KL divergence is common in:
- knowledge distillation: make a student imitate a teacher’s soft distribution.
- variational inference / VAE: constrain an approximate posterior toward a prior or target distribution.
- RLHF / policy optimization: keep a new policy from drifting too far from a reference policy.
KL divergence is asymmetric:
$$D_{\mathrm{KL}}(q|p) \ne D_{\mathrm{KL}}(p|q)$$
Changing the direction can change training behavior.
Margins And Representation Learning
Some tasks do not care about a class probability. They care about relative order or embedding geometry.
Hinge Loss: Correct Is Not Enough
The hinge loss used in linear SVMs is:
$$L = \max(0,\ 1 - y f(x))$$
where \(y\in{-1,1}\), and \(f(x)\) is the model score. If \(y f(x) \ge 1\), the example is not only correctly classified but also far enough from the decision boundary, so the loss is 0. If it is barely correct, it is still penalized.
Hinge / margin losses are common in:
- SVM-style classification.
- ranking tasks, where a positive item should score at least one margin above a negative item.
- metric-learning setups that need explicit distance separation.
Contrastive And Triplet Loss: Shaping An Embedding Space
Retrieval, face recognition, and semantic similarity tasks often learn an embedding space instead of outputting a single class.
Triplet loss uses three examples:
- anchor: the current example.
- positive: an example similar to the anchor.
- negative: an example dissimilar to the anchor.
The target relation is:
$$d(a,p) + m < d(a,n)$$
The anchor should be closer to the positive than to the negative by at least margin \(m\). A common loss is:
$$L = \max(0,\ d(a,p)-d(a,n)+m)$$
These losses are common in:
- image/text retrieval.
- face verification.
- sentence embeddings and vector-database retrieval.
- contrastive learning, where different augmented views of the same example are pulled together and different examples are pushed apart.
How To Choose In Practice
Work backward from the label shape and output layer:
| What your label looks like | Typical output layer | Loss |
|---|---|---|
| one real number | linear output | MSE / MAE / Huber |
| one 0/1 label | one raw logit | BCE with logits |
| one mutually exclusive class id | class logits | Cross entropy |
| multiple 0/1 labels | one raw logit per label | BCE with logits |
| one probability distribution | logits or log probabilities | KL / cross entropy |
| similar/dissimilar pair | embedding vectors | contrastive loss |
| anchor-positive-negative | embedding vectors | triplet loss |
Common pitfalls:
- Do not casually use MSE for classification. MSE cares about numerical distance; classification cares about probability on the correct class. Cross entropy usually gives a better training signal.

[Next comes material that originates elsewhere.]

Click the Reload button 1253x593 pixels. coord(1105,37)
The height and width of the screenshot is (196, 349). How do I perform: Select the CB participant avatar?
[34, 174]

- Do not confuse multiclass and multilabel classification. Mutually exclusive classes use softmax cross entropy; labels that can be true together use sigmoid plus BCE.
- Prefer with-logits versions. For example,
BCEWithLogitsLossis more numerically stable than manualsigmoid + BCELoss. - Class imbalance needs extra handling. Highly imbalanced data may need class weights, focal loss, resampling, or threshold tuning.
- Lower loss does not guarantee better business metrics. Loss is a proxy objective, so always check validation metrics too.
Summary
A loss function is the mathematical interface of the training objective. It translates “what counts as wrong” into “which way should the gradients move”.
- MSE, MAE, and Huber are for continuous regression; they differ in how they treat large errors and outliers.
- Binary cross entropy is for binary and multilabel classification.
- Cross entropy is for mutually exclusive multiclass classification and is the core next-token loss in language models.
- KL divergence compares two distributions and appears in distillation, VAEs, and policy constraints.
- Hinge, contrastive, and triplet losses are useful for ranking, margins, and embedding-space learning.
If you remember one principle: look at what the label and output mean before choosing the loss. A loss function is not just a swappable API argument; it is part of the problem definition.